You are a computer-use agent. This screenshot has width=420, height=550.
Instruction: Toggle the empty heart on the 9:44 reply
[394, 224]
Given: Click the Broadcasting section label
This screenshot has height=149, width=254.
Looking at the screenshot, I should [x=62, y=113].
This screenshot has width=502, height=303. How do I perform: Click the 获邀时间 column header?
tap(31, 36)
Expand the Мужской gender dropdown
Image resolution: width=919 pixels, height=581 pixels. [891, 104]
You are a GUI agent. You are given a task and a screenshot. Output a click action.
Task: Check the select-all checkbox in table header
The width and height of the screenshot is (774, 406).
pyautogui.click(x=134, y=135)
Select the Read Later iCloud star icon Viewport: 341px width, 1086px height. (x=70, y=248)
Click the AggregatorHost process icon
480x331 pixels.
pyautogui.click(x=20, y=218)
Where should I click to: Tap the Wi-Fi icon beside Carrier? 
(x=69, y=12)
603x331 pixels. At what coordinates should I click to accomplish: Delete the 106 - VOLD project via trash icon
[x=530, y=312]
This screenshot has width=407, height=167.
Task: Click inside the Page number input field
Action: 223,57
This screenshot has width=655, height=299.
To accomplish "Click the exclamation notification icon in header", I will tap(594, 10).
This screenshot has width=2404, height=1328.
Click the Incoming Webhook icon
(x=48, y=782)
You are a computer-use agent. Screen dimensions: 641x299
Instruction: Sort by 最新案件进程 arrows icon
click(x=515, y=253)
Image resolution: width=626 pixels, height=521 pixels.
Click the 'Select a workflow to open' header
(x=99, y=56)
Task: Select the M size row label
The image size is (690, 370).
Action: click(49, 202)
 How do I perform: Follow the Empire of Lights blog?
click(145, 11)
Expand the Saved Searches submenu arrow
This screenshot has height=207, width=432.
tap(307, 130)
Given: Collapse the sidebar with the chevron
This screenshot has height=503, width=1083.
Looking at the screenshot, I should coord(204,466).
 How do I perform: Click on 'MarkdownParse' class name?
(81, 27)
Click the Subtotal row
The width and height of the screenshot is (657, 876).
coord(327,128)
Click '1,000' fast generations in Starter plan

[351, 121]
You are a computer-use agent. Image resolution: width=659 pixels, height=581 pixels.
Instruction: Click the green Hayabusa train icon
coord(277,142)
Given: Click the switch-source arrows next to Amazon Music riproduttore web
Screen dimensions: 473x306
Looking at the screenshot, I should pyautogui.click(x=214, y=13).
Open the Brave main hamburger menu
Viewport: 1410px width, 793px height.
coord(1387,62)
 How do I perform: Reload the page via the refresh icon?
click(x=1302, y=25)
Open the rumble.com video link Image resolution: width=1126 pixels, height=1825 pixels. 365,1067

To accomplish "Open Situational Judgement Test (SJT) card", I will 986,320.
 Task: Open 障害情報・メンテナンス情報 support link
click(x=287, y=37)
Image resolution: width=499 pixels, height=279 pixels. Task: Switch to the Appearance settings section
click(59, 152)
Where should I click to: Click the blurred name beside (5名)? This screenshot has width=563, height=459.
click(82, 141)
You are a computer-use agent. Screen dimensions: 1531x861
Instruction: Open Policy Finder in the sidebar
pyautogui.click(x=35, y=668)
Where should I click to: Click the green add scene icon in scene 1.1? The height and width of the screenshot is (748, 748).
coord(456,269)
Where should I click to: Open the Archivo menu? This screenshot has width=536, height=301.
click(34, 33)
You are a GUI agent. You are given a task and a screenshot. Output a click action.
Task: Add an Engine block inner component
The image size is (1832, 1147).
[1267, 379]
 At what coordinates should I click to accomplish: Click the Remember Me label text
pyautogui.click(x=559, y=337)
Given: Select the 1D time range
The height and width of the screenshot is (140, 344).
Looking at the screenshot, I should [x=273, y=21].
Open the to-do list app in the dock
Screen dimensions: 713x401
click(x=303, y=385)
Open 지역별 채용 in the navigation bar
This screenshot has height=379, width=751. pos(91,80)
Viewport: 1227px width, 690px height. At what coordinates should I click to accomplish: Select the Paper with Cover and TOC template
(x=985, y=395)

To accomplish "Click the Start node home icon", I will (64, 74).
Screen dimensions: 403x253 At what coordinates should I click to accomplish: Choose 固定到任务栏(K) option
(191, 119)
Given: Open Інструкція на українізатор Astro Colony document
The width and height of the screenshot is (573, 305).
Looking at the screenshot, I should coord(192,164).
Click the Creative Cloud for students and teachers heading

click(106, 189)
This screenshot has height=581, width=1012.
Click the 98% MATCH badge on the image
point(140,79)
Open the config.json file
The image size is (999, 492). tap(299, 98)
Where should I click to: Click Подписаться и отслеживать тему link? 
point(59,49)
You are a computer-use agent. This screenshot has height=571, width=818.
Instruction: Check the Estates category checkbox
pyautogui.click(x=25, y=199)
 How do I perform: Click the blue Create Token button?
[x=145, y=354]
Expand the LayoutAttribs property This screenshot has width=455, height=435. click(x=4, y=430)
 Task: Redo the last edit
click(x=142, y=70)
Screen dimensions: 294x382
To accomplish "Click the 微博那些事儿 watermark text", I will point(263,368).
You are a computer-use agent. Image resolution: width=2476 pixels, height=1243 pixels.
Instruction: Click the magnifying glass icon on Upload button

EXERCISE PROMPT: Render every line of the entries above as a Markdown table with two columns, Row and Line. Number each row and leave out blank lines.

COMPLETE ANSWER:
| Row | Line |
|---|---|
| 1 | You are a computer-use agent. This screenshot has width=420, height=550. |
| 2 | Instruction: Toggle the empty heart on the 9:44 reply |
| 3 | [394, 224] |
| 4 | Given: Click the Broadcasting section label |
| 5 | This screenshot has height=149, width=254. |
| 6 | Looking at the screenshot, I should [x=62, y=113]. |
| 7 | This screenshot has width=502, height=303. How do I perform: Click the 获邀时间 column header? |
| 8 | tap(31, 36) |
| 9 | Expand the Мужской gender dropdown |
| 10 | Image resolution: width=919 pixels, height=581 pixels. [891, 104] |
| 11 | You are a GUI agent. You are given a task and a screenshot. Output a click action. |
| 12 | Task: Check the select-all checkbox in table header |
| 13 | The width and height of the screenshot is (774, 406). |
| 14 | pyautogui.click(x=134, y=135) |
| 15 | Select the Read Later iCloud star icon Viewport: 341px width, 1086px height. (x=70, y=248) |
| 16 | Click the AggregatorHost process icon |
| 17 | 480x331 pixels. |
| 18 | pyautogui.click(x=20, y=218) |
| 19 | Where should I click to: Tap the Wi-Fi icon beside Carrier?  |
| 20 | (x=69, y=12) |
| 21 | 603x331 pixels. At what coordinates should I click to accomplish: Delete the 106 - VOLD project via trash icon |
| 22 | [x=530, y=312] |
| 23 | This screenshot has width=407, height=167. |
| 24 | Task: Click inside the Page number input field |
| 25 | Action: 223,57 |
| 26 | This screenshot has width=655, height=299. |
| 27 | To accomplish "Click the exclamation notification icon in header", I will tap(594, 10). |
| 28 | This screenshot has width=2404, height=1328. |
| 29 | Click the Incoming Webhook icon |
| 30 | (x=48, y=782) |
| 31 | You are a computer-use agent. Screen dimensions: 641x299 |
| 32 | Instruction: Sort by 最新案件进程 arrows icon |
| 33 | click(x=515, y=253) |
| 34 | Image resolution: width=626 pixels, height=521 pixels. |
| 35 | Click the 'Select a workflow to open' header |
| 36 | (x=99, y=56) |
| 37 | Task: Select the M size row label |
| 38 | The image size is (690, 370). |
| 39 | Action: click(49, 202) |
| 40 |  How do I perform: Follow the Empire of Lights blog? |
| 41 | click(145, 11) |
| 42 | Expand the Saved Searches submenu arrow |
| 43 | This screenshot has height=207, width=432. |
| 44 | tap(307, 130) |
| 45 | Given: Collapse the sidebar with the chevron |
| 46 | This screenshot has height=503, width=1083. |
| 47 | Looking at the screenshot, I should coord(204,466). |
| 48 |  How do I perform: Click on 'MarkdownParse' class name? |
| 49 | (81, 27) |
| 50 | Click the Subtotal row |
| 51 | The width and height of the screenshot is (657, 876). |
| 52 | coord(327,128) |
| 53 | Click '1,000' fast generations in Starter plan |
| 54 | [351, 121] |
| 55 | You are a computer-use agent. Image resolution: width=659 pixels, height=581 pixels. |
| 56 | Instruction: Click the green Hayabusa train icon |
| 57 | coord(277,142) |
| 58 | Given: Click the switch-source arrows next to Amazon Music riproduttore web |
| 59 | Screen dimensions: 473x306 |
| 60 | Looking at the screenshot, I should pyautogui.click(x=214, y=13). |
| 61 | Open the Brave main hamburger menu |
| 62 | Viewport: 1410px width, 793px height. |
| 63 | coord(1387,62) |
| 64 |  How do I perform: Reload the page via the refresh icon? |
| 65 | click(x=1302, y=25) |
| 66 | Open the rumble.com video link Image resolution: width=1126 pixels, height=1825 pixels. 365,1067 |
| 67 | To accomplish "Open Situational Judgement Test (SJT) card", I will 986,320. |
| 68 |  Task: Open 障害情報・メンテナンス情報 support link |
| 69 | click(x=287, y=37) |
| 70 | Image resolution: width=499 pixels, height=279 pixels. Task: Switch to the Appearance settings section |
| 71 | click(59, 152) |
| 72 | Where should I click to: Click the blurred name beside (5名)? This screenshot has width=563, height=459. |
| 73 | click(82, 141) |
| 74 | You are a computer-use agent. Screen dimensions: 1531x861 |
| 75 | Instruction: Open Policy Finder in the sidebar |
| 76 | pyautogui.click(x=35, y=668) |
| 77 | Where should I click to: Click the green add scene icon in scene 1.1? The height and width of the screenshot is (748, 748). |
| 78 | coord(456,269) |
| 79 | Where should I click to: Open the Archivo menu? This screenshot has width=536, height=301. |
| 80 | click(34, 33) |
| 81 | You are a GUI agent. You are given a task and a screenshot. Output a click action. |
| 82 | Task: Add an Engine block inner component |
| 83 | The image size is (1832, 1147). |
| 84 | [1267, 379] |
| 85 |  At what coordinates should I click to accomplish: Click the Remember Me label text |
| 86 | pyautogui.click(x=559, y=337) |
| 87 | Given: Select the 1D time range |
| 88 | The height and width of the screenshot is (140, 344). |
| 89 | Looking at the screenshot, I should [x=273, y=21]. |
| 90 | Open the to-do list app in the dock |
| 91 | Screen dimensions: 713x401 |
| 92 | click(x=303, y=385) |
| 93 | Open 지역별 채용 in the navigation bar |
| 94 | This screenshot has height=379, width=751. pos(91,80) |
| 95 | Viewport: 1227px width, 690px height. At what coordinates should I click to accomplish: Select the Paper with Cover and TOC template |
| 96 | (x=985, y=395) |
| 97 | To accomplish "Click the Start node home icon", I will (64, 74). |
| 98 | Screen dimensions: 403x253 At what coordinates should I click to accomplish: Choose 固定到任务栏(K) option |
| 99 | (191, 119) |
| 100 | Given: Open Інструкція на українізатор Astro Colony document |
| 101 | The width and height of the screenshot is (573, 305). |
| 102 | Looking at the screenshot, I should coord(192,164). |
| 103 | Click the Creative Cloud for students and teachers heading |
| 104 | click(106, 189) |
| 105 | This screenshot has height=581, width=1012. |
| 106 | Click the 98% MATCH badge on the image |
| 107 | point(140,79) |
| 108 | Open the config.json file |
| 109 | The image size is (999, 492). tap(299, 98) |
| 110 | Where should I click to: Click Подписаться и отслеживать тему link?  |
| 111 | point(59,49) |
| 112 | You are a computer-use agent. This screenshot has height=571, width=818. |
| 113 | Instruction: Check the Estates category checkbox |
| 114 | pyautogui.click(x=25, y=199) |
| 115 |  How do I perform: Click the blue Create Token button? |
| 116 | [x=145, y=354] |
| 117 | Expand the LayoutAttribs property This screenshot has width=455, height=435. click(x=4, y=430) |
| 118 |  Task: Redo the last edit |
| 119 | click(x=142, y=70) |
| 120 | Screen dimensions: 294x382 |
| 121 | To accomplish "Click the 微博那些事儿 watermark text", I will point(263,368). |
| 122 | You are a computer-use agent. Image resolution: width=2476 pixels, height=1243 pixels. |
| 123 | Instruction: Click the magnifying glass icon on Upload button |